Penunjukan SDGT berfokus terutama pada keuangan individu atau kelompok. Dalam hal ini, mereka akan membekukan aset Houthi di Amerika dan melarang warga Amerika melakukan transaksi keuangan dengan kelompok tersebut.

Dan meskipun “hukuman perdata dan pidana dapat dikenakan atas pelanggaran yang dilakukan”, penetapan tersebut memiliki cakupan yang lebih sempit dibandingkan label kedua yang diberlakukan pemerintahan Trump terhadap Houthi: yaitu “Organisasi Teroris Asing” atau FTO.

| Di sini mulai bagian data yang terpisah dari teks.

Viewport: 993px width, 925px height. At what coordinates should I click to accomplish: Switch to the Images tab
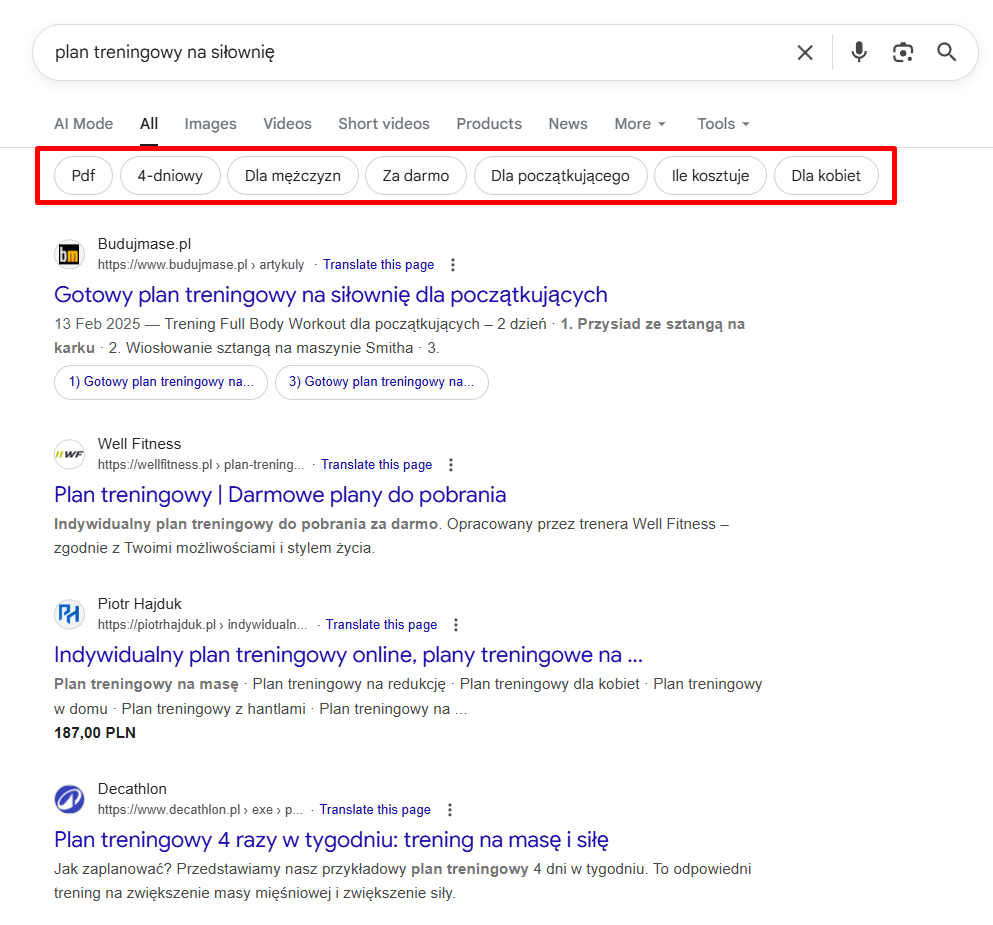coord(210,123)
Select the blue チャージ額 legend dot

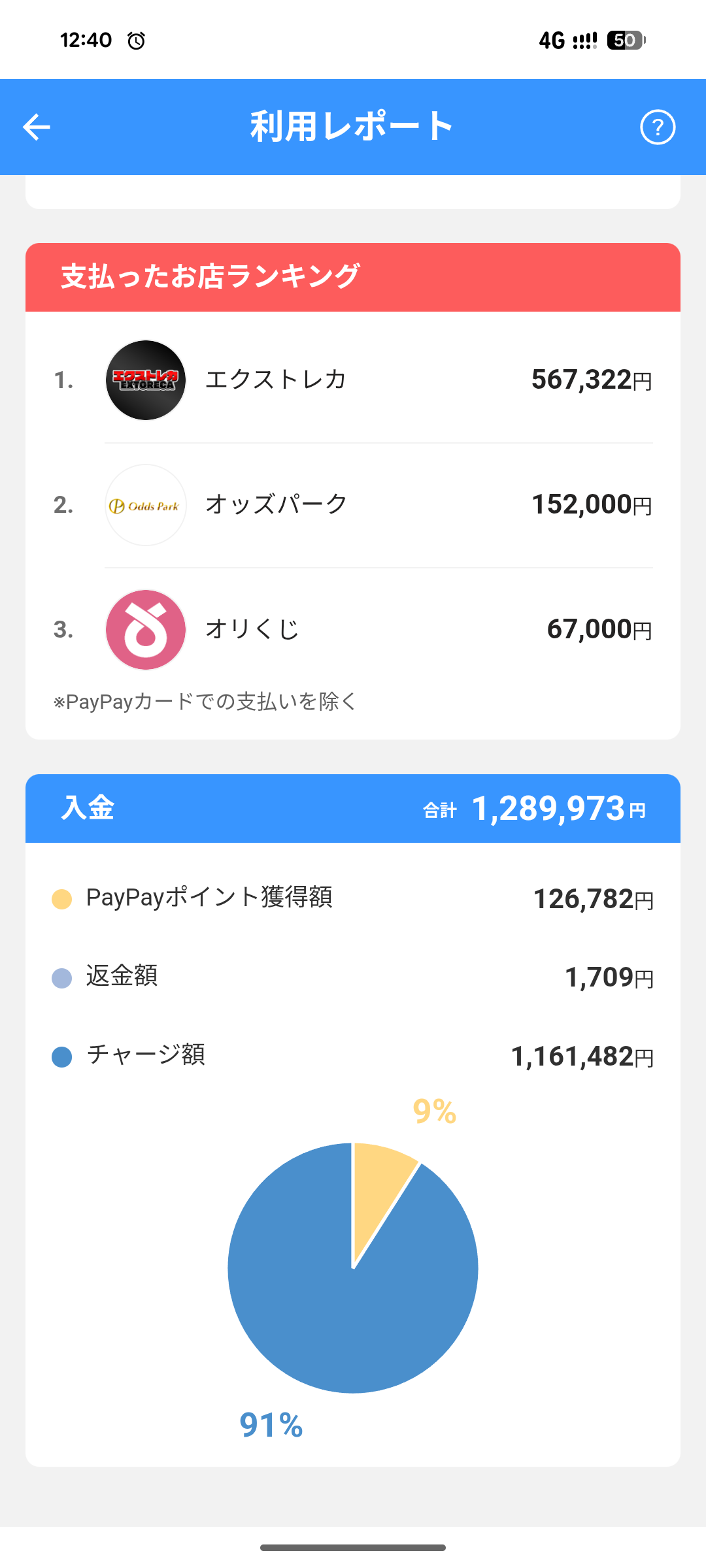tap(61, 1057)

Label tersebut menjadikan memberikan dukungan kepada kelompok yang masuk daftar hitam sebagai kejahatan serius.

“[Penunjukan SDGT] ini bersifat minimal: membatasi akses terhadap dana dari luar negeri, akses ke pasar internasional. Ini adalah hal-hal yang tidak dimiliki dan tidak pernah dimiliki oleh Houthi. Mereka tidak memiliki saham di Bursa Efek New York,” kata Nabeel Khoury, mantan wakil kepala misi di Kedutaan Besar AS di Yaman.

Namun demikian, Khoury mengatakan kepada Al Jazeera bahwa Houthi kemungkinan besar tidak akan membedakan antara penetapan SDGT atau FTO dan akan melihat keputusan hari Rabu itu sebagai penghinaan yang dapat menyebabkan eskalasi lebih lanjut.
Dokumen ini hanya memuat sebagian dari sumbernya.